The safety profile of RBX2660 was consistent with its previous studies, showing that most adverse events were mild or moderate in severity and GI in nature, such as local irritation or bloating [33, 34]. Overall, 123/149 patients reported a treatment-emergent adverse event (TEAE), with 84% of those TEAEs being mild to moderate in severity. Two participants reported serious adverse events assessed as possibly related to RBX2660, however, these events were also deemed related to pre-existing conditions and CDI.

Who could be considered for this therapy?

Based on the clinical trials data, microbiota-based LBPs could be considered for patients who have had ≥ 1 rCDI episode or those who are at a high risk of rCDI after an initial episode, such as patients who have comorbid conditions including renal disease, heart disease, or inflammatory bowel disease, or who are immunosuppressed.
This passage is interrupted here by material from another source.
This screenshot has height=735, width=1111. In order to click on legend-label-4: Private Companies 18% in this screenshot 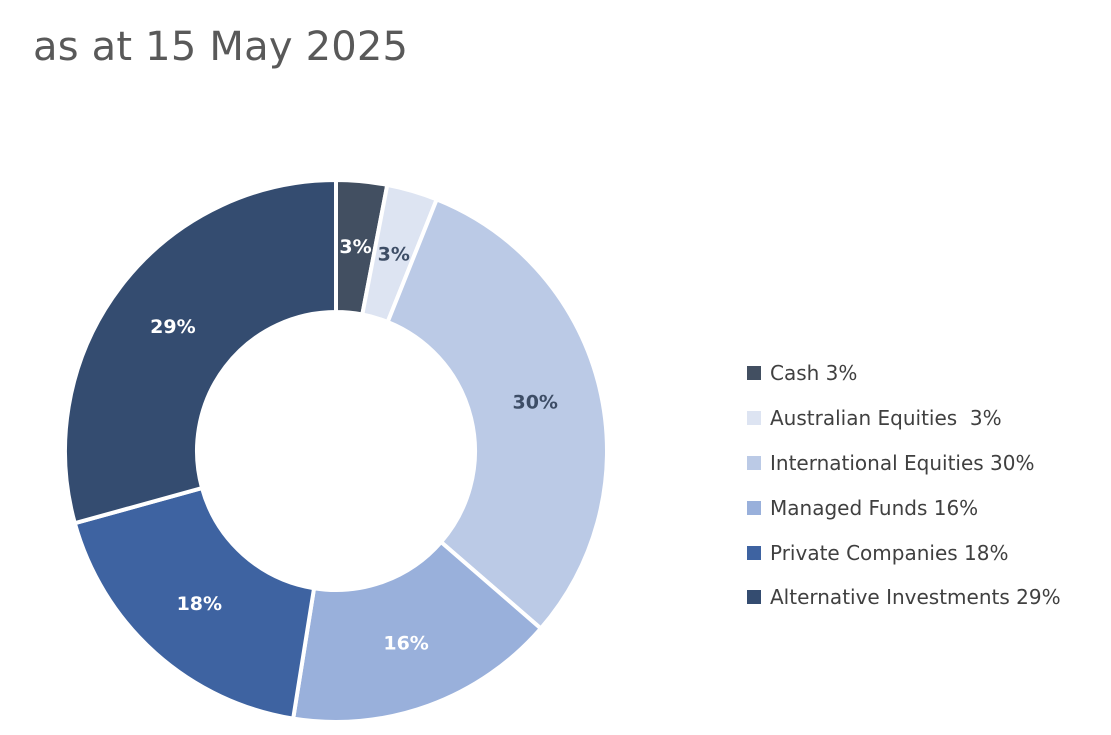, I will do `click(890, 552)`.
Future microbiome analytics might help predict who would benefit from microbiota-based LBPs prior to giving prolonged therapies with antimicrobials.

A potential advantage of RBX2660 is that it does not require bowel preparation prior to administration, which may benefit those who have a contraindication or intolerance to such procedures, especially in the setting of recent acute CDI. Additionally, RBX2660 is a rectally administered microbiota suspension that is not limited by swallowing issues, drug–drug interactions, emesis or aspiration concerns, a fasting window before or after administration, and does not require sedation as would be needed with colonoscopic administration, which can be riskier in older adults. Rectal administration is not as messy and unpleasant as an enema, and there is no concern over treatment retention. One possible limitation of rectal administration is that RBX2660 must be administered by a healthcare provider in the inpatient/outpatient setting.
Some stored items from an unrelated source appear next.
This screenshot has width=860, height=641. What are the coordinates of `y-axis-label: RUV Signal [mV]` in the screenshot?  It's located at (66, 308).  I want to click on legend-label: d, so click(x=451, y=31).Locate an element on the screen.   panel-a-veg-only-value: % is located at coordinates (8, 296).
FMT has been included in clinical practice guidelines for CDI since 2011, but its accessibility has been a major challenge [11]. Current guidelines from the Infectious Diseases Society of America (IDSA) and Society for Healthcare Epidemiology of America (SHEA) suggest FMT as a treatment option for the second or subsequent recurrence of CDI [35]. European Society of Clinical Microbiology and Infectious Diseases clinical guidelines suggest FMT as a treatment option for multiple rCDI and severe/complicated refractory CDI [36].

For patients to realize the treatment benefit of microbiota-based LBPs and the healthcare system to lessen its burden of CDI, new therapies will need to become more accessible. Real-world claims analyses of adults in the USA with CDI demonstrate rates of FMT of approximately 0.7–1.1% in all patients, with a greater proportion of patients with rCDI having FMT (up to 10% of patients with ≥ 3 rCDI episodes) [17, 37]. FMT uptake for rCDI did increase under the US FDA Enforcement Discretion Policy when samples were available from stool banks [37, 38].

Conclusion

Microbiota-based LBPs represent a novel approach to the management of GI and other medical conditions whose pathogenesis is defined by microbial dysbiosis. The potential application of LBPs could expand over time to include preventive approaches in high-risk patients who require antimicrobials. If LBPs continue to demonstrate consistently high rates of clinical efficacy and long-term safety, they may be considered a reasonable treatment option earlier in the course of CDI for patients at risk of antimicrobial failure.